NFL spokesman Brian McCarthy said the ad was rejected because the Super Bowl seeks to avoid material that could be construed as political.

“The Super Bowl game program is designed for fans to commemorate and celebrate the game, players, teams and the Super Bowl. It has never been a place for advertising that could be considered by some as a political statement,” McCarthy said.

“The NFL has long supported the military and veterans and will again salute our service members in the Super Bowl with memorable on-field moments that will be televised as part of the game.”

The NFL had notified AMVETS of its decision before the program went into production and suggested an alternative slogan — “Please Honor our Veterans”, McCarthy added.

“They chose not to and we asked it to consider using ‘Please Stand for Our Veterans.’ Production was delayed as we awaited an answer.
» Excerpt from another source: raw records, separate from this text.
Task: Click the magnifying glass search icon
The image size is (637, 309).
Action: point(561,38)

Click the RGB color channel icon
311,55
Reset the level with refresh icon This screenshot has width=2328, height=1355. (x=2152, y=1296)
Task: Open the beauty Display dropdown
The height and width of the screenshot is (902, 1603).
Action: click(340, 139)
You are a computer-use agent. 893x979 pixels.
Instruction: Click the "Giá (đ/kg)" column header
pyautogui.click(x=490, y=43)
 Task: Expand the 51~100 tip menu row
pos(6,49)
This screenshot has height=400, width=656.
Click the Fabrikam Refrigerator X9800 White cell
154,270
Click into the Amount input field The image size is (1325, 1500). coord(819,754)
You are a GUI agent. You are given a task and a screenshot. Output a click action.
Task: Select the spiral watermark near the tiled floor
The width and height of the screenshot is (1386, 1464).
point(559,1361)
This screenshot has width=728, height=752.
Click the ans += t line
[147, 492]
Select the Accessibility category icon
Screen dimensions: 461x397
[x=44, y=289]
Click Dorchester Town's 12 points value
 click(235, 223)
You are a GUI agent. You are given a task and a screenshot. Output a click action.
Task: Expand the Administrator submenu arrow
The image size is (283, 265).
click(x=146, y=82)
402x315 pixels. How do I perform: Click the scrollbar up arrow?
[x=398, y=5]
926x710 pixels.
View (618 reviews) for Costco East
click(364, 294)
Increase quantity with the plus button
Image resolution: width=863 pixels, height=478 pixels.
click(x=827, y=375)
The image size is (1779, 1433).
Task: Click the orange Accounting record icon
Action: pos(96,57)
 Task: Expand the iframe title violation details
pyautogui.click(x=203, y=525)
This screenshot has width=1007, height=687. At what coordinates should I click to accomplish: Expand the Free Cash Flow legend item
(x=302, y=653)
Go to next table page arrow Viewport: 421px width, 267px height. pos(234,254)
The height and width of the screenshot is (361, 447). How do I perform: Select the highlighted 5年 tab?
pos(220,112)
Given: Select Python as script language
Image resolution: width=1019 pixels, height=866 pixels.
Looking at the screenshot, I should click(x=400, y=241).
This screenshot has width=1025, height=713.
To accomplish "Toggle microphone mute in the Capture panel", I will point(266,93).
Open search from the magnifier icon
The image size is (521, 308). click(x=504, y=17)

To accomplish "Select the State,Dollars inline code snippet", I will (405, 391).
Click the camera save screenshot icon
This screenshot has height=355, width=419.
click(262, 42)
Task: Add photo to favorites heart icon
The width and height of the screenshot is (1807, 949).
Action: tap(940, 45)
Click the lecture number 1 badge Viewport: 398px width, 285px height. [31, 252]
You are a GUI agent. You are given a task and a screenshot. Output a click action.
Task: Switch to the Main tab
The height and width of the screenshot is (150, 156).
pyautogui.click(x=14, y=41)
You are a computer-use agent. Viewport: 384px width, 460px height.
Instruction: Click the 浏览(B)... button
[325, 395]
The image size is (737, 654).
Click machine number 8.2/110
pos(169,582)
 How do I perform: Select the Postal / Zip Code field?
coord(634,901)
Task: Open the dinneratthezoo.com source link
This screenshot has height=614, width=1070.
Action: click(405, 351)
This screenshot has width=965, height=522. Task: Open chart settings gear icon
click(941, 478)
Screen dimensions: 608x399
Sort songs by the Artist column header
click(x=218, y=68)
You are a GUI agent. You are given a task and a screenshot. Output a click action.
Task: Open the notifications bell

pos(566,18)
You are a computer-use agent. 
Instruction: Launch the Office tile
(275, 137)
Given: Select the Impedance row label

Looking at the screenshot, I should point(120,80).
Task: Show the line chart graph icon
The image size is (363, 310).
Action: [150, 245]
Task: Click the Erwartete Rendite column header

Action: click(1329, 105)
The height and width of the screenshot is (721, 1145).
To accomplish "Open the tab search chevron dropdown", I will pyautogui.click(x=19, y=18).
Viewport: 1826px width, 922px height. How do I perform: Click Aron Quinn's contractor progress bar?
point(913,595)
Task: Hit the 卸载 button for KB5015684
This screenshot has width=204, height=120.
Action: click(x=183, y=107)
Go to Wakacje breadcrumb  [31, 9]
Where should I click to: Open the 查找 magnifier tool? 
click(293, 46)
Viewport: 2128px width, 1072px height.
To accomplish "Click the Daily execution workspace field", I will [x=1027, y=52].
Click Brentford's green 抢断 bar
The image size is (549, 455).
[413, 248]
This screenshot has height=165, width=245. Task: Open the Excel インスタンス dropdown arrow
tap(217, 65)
As the program was going to production, the organization asked about including a hashtag — as in #PleaseStand — and was informed that approval would not be provided in time and was asked to approve the ad without the hashtag.

“The organisation did not respond and the program ultimately went into production to meet deadlines.”

This year’s Super Bowl takes place on February 4 when the New England Patriots face the Philadelphia Eagles in Minneapolis.